Su corazón se aceleró, pero menos de lo que hubiera pensado tan solo hace una hora, cuando jamás se le ocurrió que podía encontrarse en aquella situación.

Semáforo rojo.

El coche que estaba primero era un sedán verde. Lo conducía un hombre de unos sesenta años con barba. Estaba fumando un puro. No iba solo, lo acompañaba un hombre más joven, de unos treinta. Quizá era su hijo. Qué más daba.

Wilfredo se impacientó, se acercó a la ventanilla del conductor y ni siquiera lo pensó dos veces. Disparó tres veces y solo le despistó de su trabajo la rotura de miles de trozos de vidrio que salieron disparados. Lo había alcanzado en el cuello y en la oreja. Del cuello empezó a salir sangre disparada en un chorro. Se tuvo que apartar rápido para no quedar empapado en rojo. Tenía que huir rápido de allí. Cruzó por delante del coche que ahora estaba sin conductor y no podía atropellado.

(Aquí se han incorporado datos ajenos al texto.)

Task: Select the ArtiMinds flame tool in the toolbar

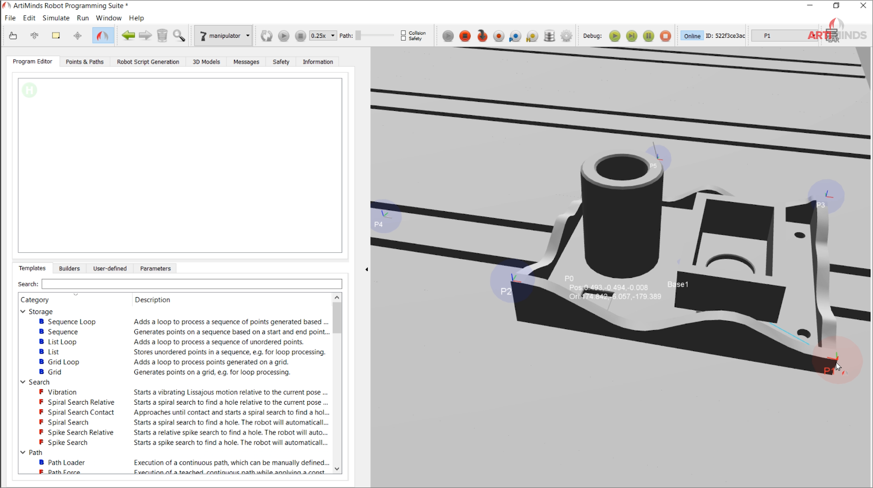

El hombre que iba en el asiento del acompañante miró a aquel niño que acababa de matar a su padre con una mezcla de miedo, desesperación y una rabia que no podía contener. Duró poco. Wilfredo se plantó delante del coche y disparó otra vez, acertando en el pecho del hombre joven, que se inclinó hacia el lado y cayó muerto al instante.

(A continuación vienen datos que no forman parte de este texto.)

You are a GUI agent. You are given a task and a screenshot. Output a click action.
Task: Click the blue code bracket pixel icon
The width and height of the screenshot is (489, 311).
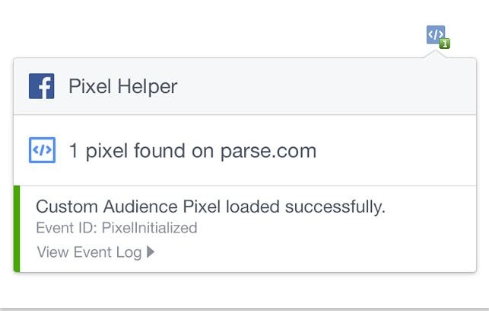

Mientras Wilfredo huía del lugar para nunca volver, pensó que puestos a matar era lo mismo uno que dos, pero eso no fue así y para su alegría se encontró que el hombre del traje gris le dio doscientos dólares cuando acudió a su cita. Su vida había cambiado para siempre. Durara lo que durara, ya no iba a pasar hambre.

Simplemente, había descubierto que la vida tiene un precio.